== Supplied material ==

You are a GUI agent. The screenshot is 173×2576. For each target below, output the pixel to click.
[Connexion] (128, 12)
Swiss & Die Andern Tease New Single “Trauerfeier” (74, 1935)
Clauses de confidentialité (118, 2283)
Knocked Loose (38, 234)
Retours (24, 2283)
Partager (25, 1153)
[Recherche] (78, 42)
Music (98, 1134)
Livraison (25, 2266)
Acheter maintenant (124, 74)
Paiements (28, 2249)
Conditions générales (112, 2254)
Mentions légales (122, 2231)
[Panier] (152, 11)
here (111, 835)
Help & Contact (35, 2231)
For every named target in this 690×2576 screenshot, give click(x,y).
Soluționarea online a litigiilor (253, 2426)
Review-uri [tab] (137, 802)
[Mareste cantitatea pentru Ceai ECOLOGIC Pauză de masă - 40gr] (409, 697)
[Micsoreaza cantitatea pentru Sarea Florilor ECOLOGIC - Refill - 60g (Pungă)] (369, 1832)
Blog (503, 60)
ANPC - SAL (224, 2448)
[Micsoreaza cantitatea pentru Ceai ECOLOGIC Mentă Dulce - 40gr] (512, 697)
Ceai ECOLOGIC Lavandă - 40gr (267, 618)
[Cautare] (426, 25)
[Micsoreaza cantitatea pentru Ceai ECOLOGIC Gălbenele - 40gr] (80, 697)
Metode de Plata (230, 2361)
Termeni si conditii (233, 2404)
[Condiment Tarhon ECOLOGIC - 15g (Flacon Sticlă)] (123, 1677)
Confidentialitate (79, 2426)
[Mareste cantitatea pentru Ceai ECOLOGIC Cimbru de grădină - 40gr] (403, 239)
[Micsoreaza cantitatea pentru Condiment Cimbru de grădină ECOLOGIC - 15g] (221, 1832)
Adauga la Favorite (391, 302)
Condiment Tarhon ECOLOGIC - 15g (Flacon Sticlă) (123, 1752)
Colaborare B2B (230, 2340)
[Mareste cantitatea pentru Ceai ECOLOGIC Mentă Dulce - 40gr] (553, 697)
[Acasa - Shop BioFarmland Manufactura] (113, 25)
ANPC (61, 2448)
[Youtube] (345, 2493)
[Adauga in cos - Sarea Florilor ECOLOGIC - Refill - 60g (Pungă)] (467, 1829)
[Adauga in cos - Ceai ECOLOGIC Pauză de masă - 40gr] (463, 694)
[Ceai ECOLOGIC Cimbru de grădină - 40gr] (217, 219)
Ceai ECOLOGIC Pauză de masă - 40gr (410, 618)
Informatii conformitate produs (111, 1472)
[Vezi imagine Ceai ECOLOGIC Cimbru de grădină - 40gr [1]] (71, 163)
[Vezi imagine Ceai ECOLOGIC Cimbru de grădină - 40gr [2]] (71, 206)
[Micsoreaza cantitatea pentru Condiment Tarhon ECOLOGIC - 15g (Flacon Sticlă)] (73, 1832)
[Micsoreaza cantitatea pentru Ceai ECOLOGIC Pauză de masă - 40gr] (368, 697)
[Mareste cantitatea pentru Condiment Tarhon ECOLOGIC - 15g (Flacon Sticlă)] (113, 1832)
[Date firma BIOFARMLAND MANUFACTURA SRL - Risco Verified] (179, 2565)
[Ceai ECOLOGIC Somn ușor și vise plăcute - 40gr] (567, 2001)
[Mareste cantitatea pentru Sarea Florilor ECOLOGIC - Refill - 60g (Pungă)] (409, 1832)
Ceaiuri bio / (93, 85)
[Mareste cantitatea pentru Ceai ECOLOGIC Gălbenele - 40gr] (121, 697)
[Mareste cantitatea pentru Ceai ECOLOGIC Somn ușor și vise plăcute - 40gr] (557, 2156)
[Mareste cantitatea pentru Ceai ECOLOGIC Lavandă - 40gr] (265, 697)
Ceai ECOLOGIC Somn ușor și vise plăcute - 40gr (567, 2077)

===

*The task*:
Copy out the lines above with "Vezi" in them.

*Solved exercise*:
[Vezi imagine Ceai ECOLOGIC Cimbru de grădină - 40gr [1]] (71, 163)
[Vezi imagine Ceai ECOLOGIC Cimbru de grădină - 40gr [2]] (71, 206)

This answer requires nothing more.